━━━━━ TASK MATERIAL

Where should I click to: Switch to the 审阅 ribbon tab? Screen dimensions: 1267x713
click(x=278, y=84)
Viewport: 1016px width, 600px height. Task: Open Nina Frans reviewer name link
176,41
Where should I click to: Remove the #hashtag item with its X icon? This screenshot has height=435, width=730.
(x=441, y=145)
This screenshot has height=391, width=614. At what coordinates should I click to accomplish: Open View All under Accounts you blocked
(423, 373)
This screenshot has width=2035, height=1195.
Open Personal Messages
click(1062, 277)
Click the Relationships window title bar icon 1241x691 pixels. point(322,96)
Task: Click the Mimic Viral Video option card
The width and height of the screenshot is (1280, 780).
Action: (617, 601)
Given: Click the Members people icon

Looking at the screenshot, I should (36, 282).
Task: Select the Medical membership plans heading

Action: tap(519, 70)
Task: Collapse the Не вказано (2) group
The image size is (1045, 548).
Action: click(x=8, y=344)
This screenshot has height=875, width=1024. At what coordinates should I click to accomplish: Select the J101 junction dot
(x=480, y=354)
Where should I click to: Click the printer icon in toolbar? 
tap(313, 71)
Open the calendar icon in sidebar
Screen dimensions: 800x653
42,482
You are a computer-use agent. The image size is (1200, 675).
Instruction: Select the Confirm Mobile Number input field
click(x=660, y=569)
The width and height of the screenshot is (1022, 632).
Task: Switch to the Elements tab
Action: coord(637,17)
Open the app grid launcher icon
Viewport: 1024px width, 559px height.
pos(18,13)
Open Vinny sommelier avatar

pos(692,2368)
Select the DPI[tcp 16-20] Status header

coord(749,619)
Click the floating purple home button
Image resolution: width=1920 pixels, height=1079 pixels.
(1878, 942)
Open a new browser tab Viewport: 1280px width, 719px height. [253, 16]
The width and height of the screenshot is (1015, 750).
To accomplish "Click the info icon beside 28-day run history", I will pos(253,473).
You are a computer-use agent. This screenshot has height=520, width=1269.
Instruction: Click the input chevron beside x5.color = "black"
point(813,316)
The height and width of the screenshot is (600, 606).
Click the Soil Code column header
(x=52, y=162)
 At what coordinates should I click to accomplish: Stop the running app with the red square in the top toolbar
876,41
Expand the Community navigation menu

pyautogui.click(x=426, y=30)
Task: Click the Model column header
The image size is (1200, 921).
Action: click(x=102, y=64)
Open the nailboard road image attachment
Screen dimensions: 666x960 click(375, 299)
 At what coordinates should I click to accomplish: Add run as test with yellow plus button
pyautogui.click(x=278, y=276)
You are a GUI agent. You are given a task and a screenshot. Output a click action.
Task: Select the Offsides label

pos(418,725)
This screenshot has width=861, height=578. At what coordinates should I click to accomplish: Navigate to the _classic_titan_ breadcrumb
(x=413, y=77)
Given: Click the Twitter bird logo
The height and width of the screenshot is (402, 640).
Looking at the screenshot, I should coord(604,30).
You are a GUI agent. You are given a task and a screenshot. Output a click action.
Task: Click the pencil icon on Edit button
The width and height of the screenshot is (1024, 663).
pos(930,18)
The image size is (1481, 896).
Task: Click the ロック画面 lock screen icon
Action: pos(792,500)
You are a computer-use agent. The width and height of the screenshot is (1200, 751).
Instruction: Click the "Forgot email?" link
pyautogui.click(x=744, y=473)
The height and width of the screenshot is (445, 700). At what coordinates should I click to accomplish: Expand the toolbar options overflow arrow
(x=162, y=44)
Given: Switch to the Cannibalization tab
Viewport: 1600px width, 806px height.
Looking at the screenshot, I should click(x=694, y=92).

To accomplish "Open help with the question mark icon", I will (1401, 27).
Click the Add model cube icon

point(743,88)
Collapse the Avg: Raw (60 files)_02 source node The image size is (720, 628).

━━━━━━━━━━

Retype every record exactly, omitting nothing.

YOUR RESPONSE
Where should I click to: Switch to the 审阅 ribbon tab? Screen dimensions: 1267x713
click(x=278, y=84)
Viewport: 1016px width, 600px height. Task: Open Nina Frans reviewer name link
176,41
Where should I click to: Remove the #hashtag item with its X icon? This screenshot has height=435, width=730.
(x=441, y=145)
This screenshot has height=391, width=614. At what coordinates should I click to accomplish: Open View All under Accounts you blocked
(423, 373)
This screenshot has width=2035, height=1195.
Open Personal Messages
click(1062, 277)
Click the Relationships window title bar icon 1241x691 pixels. point(322,96)
Task: Click the Mimic Viral Video option card
The width and height of the screenshot is (1280, 780).
Action: (617, 601)
Given: Click the Members people icon

Looking at the screenshot, I should (36, 282).
Task: Select the Medical membership plans heading

Action: tap(519, 70)
Task: Collapse the Не вказано (2) group
The image size is (1045, 548).
Action: click(x=8, y=344)
This screenshot has height=875, width=1024. At what coordinates should I click to accomplish: Select the J101 junction dot
(x=480, y=354)
Where should I click to: Click the printer icon in toolbar? 
tap(313, 71)
Open the calendar icon in sidebar
Screen dimensions: 800x653
42,482
You are a computer-use agent. The image size is (1200, 675).
Instruction: Select the Confirm Mobile Number input field
click(x=660, y=569)
The width and height of the screenshot is (1022, 632).
Task: Switch to the Elements tab
Action: coord(637,17)
Open the app grid launcher icon
Viewport: 1024px width, 559px height.
pos(18,13)
Open Vinny sommelier avatar

pos(692,2368)
Select the DPI[tcp 16-20] Status header

coord(749,619)
Click the floating purple home button
Image resolution: width=1920 pixels, height=1079 pixels.
(1878, 942)
Open a new browser tab Viewport: 1280px width, 719px height. [253, 16]
The width and height of the screenshot is (1015, 750).
To accomplish "Click the info icon beside 28-day run history", I will pos(253,473).
You are a computer-use agent. This screenshot has height=520, width=1269.
Instruction: Click the input chevron beside x5.color = "black"
point(813,316)
The height and width of the screenshot is (600, 606).
Click the Soil Code column header
(x=52, y=162)
 At what coordinates should I click to accomplish: Stop the running app with the red square in the top toolbar
876,41
Expand the Community navigation menu

pyautogui.click(x=426, y=30)
Task: Click the Model column header
The image size is (1200, 921).
Action: click(x=102, y=64)
Open the nailboard road image attachment
Screen dimensions: 666x960 click(375, 299)
 At what coordinates should I click to accomplish: Add run as test with yellow plus button
pyautogui.click(x=278, y=276)
You are a GUI agent. You are given a task and a screenshot. Output a click action.
Task: Select the Offsides label

pos(418,725)
This screenshot has width=861, height=578. At what coordinates should I click to accomplish: Navigate to the _classic_titan_ breadcrumb
(x=413, y=77)
Given: Click the Twitter bird logo
The height and width of the screenshot is (402, 640).
Looking at the screenshot, I should coord(604,30).
You are a GUI agent. You are given a task and a screenshot. Output a click action.
Task: Click the pencil icon on Edit button
The width and height of the screenshot is (1024, 663).
pos(930,18)
The image size is (1481, 896).
Task: Click the ロック画面 lock screen icon
Action: pos(792,500)
You are a computer-use agent. The width and height of the screenshot is (1200, 751).
Instruction: Click the "Forgot email?" link
pyautogui.click(x=744, y=473)
The height and width of the screenshot is (445, 700). At what coordinates should I click to accomplish: Expand the toolbar options overflow arrow
(x=162, y=44)
Given: Switch to the Cannibalization tab
Viewport: 1600px width, 806px height.
Looking at the screenshot, I should click(x=694, y=92).

To accomplish "Open help with the question mark icon", I will (1401, 27).
Click the Add model cube icon

point(743,88)
Collapse the Avg: Raw (60 files)_02 source node The image size is (720, 628).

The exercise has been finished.